## Screenshot grounding data
=======

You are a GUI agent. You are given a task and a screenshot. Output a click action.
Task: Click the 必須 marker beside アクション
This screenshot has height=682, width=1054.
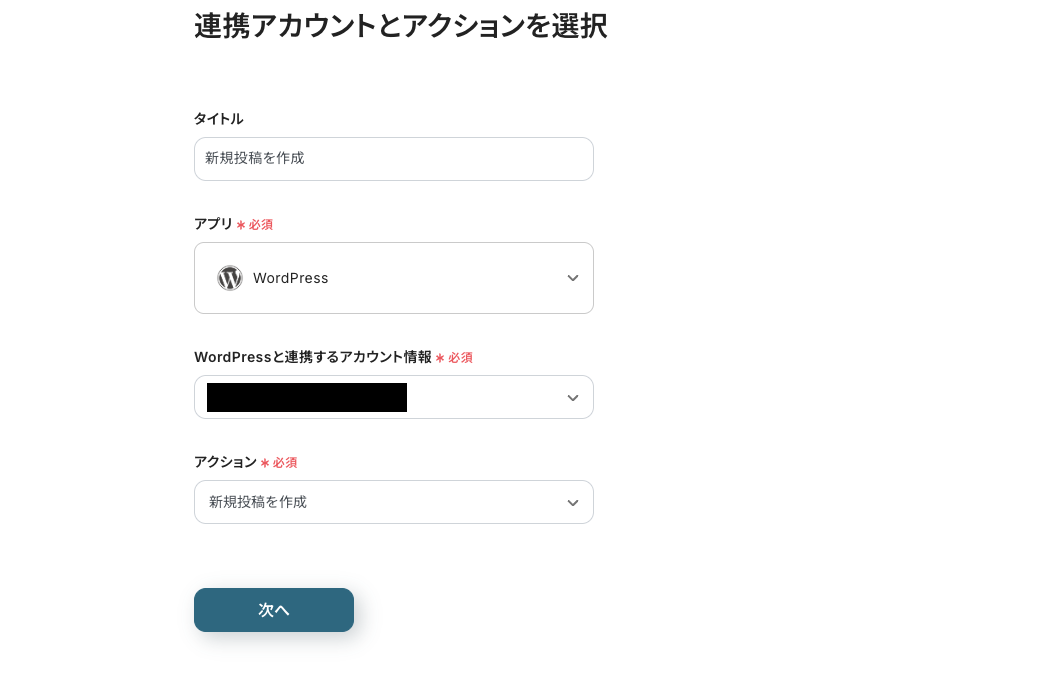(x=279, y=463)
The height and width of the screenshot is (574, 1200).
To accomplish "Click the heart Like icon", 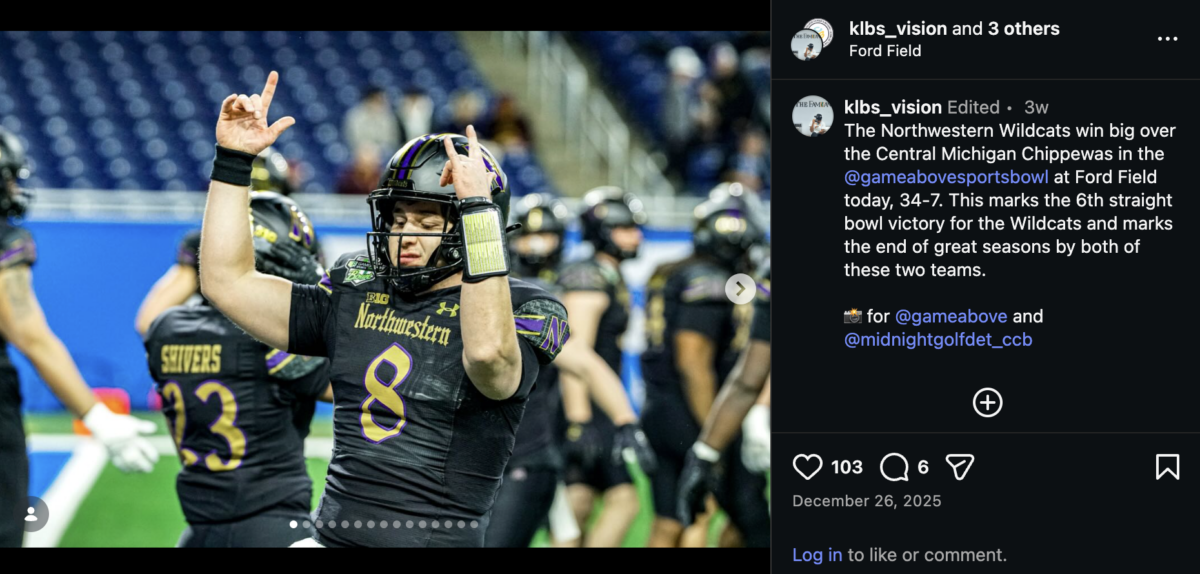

=======

## INSTRUCTIONS TO FOLLOW
Exactly as written, restate all of the data, leaving out the images.

## SOLVED PROBLEM
You are a GUI agent. You are given a task and a screenshot. Output a click action.
Task: Click the 必須 marker beside アクション
This screenshot has height=682, width=1054.
(x=279, y=463)
The height and width of the screenshot is (574, 1200).
To accomplish "Click the heart Like icon", 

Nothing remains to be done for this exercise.